- **Exercise requirements**: Turn the items from the one whose line contains "Screen dimensions: 966x803" through the one whose line contains "click(x=296, y=305)" into a two-column CSV with the headers item_text and answer. Give one row per item, put each field in double quotes, and replace any line breaks with spaces.

- **Recorded data**:
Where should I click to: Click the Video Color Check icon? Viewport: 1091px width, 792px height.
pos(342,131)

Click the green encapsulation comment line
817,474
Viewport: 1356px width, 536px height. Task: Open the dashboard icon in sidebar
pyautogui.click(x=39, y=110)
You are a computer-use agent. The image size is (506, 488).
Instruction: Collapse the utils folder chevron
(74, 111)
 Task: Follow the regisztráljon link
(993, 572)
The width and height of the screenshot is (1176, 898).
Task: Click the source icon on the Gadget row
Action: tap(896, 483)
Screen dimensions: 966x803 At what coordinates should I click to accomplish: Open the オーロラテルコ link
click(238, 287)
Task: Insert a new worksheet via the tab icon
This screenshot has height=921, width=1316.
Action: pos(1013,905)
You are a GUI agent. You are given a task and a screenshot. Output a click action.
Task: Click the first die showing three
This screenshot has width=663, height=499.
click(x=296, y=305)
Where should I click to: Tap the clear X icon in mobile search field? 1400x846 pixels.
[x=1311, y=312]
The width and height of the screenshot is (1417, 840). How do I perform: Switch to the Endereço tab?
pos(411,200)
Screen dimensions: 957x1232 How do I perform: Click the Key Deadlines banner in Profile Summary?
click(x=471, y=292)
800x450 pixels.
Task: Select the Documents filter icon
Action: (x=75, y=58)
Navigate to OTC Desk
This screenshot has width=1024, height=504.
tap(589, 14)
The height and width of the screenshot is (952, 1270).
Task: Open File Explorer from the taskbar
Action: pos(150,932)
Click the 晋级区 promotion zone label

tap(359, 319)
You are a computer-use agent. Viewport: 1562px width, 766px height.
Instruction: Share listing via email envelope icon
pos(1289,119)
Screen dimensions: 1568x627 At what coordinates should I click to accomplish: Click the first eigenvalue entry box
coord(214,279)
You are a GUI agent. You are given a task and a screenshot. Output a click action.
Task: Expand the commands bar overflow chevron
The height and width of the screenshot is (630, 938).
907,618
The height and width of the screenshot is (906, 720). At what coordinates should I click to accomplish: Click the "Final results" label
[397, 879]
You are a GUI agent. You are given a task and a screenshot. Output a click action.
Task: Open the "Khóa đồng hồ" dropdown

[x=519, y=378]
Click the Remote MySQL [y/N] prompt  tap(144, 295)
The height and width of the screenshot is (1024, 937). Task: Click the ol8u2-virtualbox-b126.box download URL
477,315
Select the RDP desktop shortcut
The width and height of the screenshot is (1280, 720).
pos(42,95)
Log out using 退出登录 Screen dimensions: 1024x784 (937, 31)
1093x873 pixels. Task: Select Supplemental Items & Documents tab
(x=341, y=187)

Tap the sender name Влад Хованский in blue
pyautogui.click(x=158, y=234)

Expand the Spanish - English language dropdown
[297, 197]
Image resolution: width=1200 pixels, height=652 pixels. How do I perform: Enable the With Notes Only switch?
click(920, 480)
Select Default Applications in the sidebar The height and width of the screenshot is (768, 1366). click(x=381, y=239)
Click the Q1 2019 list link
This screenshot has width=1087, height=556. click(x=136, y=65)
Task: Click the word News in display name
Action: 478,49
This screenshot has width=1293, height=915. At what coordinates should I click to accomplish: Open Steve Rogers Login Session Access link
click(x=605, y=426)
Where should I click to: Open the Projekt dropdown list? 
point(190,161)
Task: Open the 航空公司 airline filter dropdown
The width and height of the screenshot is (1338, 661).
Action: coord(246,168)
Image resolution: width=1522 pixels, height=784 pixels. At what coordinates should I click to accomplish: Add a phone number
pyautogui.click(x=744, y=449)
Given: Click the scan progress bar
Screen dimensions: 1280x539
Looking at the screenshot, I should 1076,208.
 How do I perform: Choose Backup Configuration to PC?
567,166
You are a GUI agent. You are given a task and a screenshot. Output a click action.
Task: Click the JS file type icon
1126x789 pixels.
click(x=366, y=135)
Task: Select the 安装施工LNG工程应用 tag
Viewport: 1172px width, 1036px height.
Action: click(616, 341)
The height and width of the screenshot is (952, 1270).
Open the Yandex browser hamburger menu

- **Final result**:
item_text,answer
"Screen dimensions: 966x803 At what coordinates should I click to accomplish: Open the オーロラテルコ link","click(238, 287)"
"Task: Insert a new worksheet via the tab icon This screenshot has height=921, width=1316.","Action: pos(1013,905)"
"You are a GUI agent. You are given a task and a screenshot. Output a click action. Task: Click the first die showing three This screenshot has width=663, height=499.","click(x=296, y=305)"